» Task to complete: Transcribe the listing word for word, from the line containing "Open the Sort By Relevance dropdown" through the end of the listing, and leave out the pictures.

» Data extract:
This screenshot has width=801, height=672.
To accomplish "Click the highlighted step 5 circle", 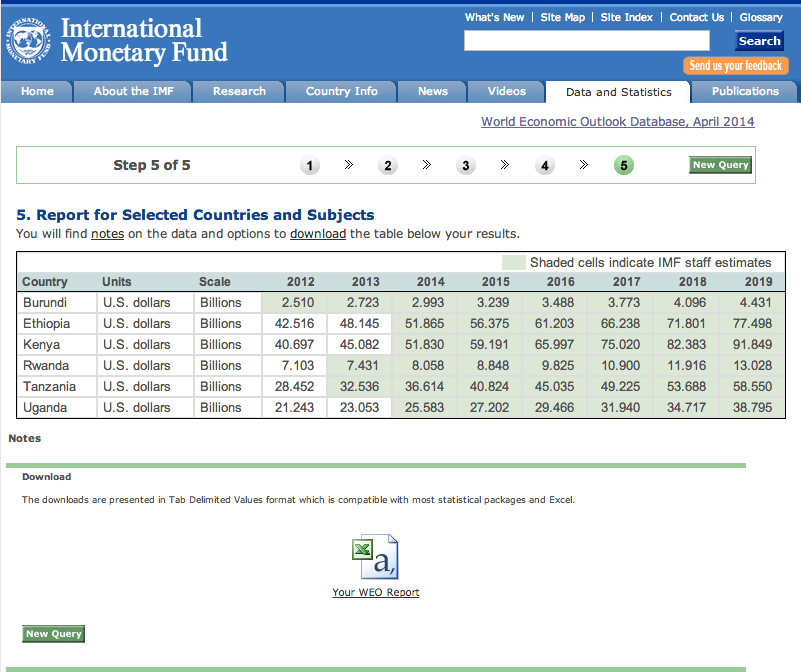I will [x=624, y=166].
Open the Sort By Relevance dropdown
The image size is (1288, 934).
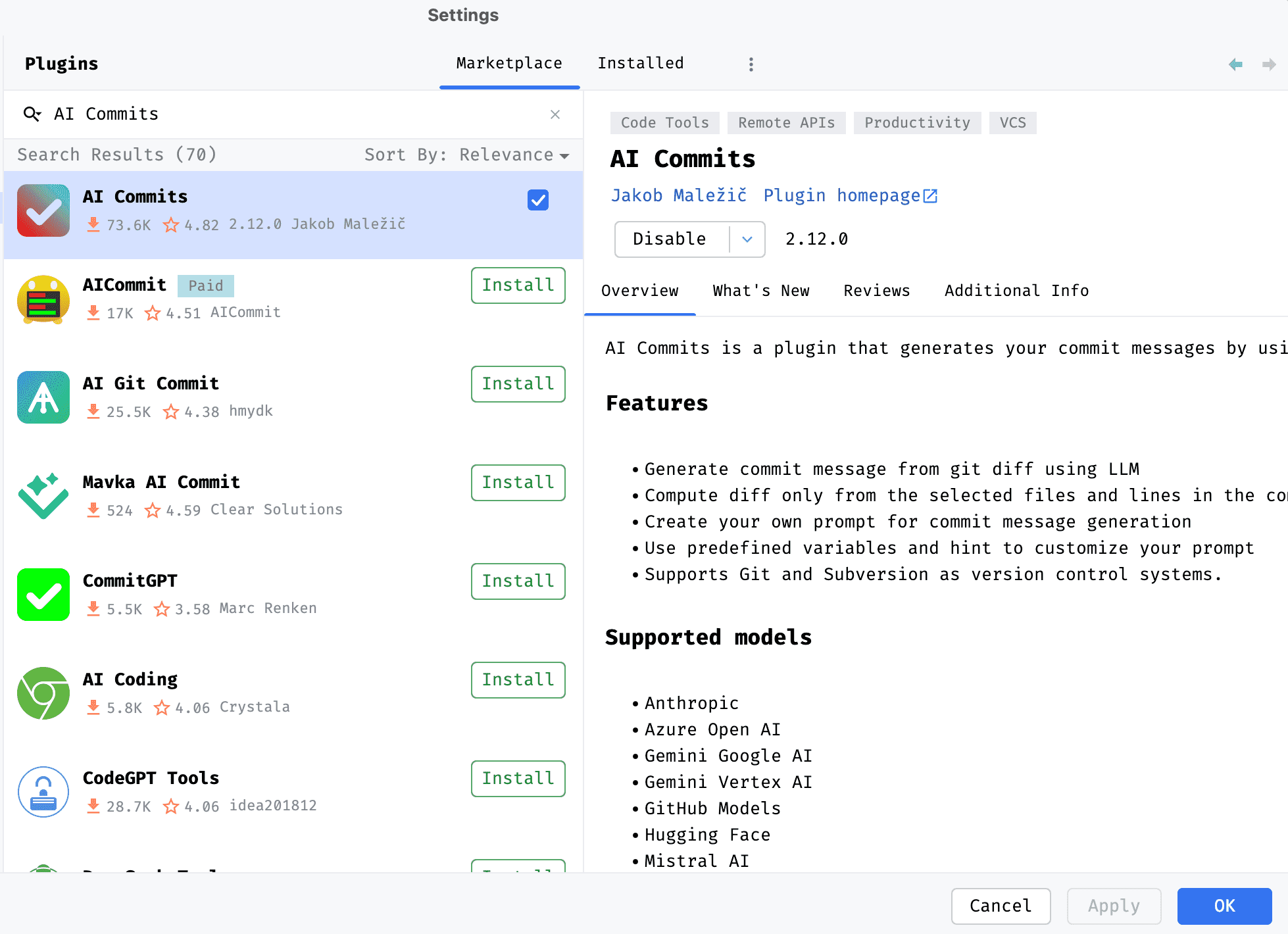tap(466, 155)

» Task result:
Open the Sort By Relevance dropdown
The image size is (1288, 934).
tap(466, 155)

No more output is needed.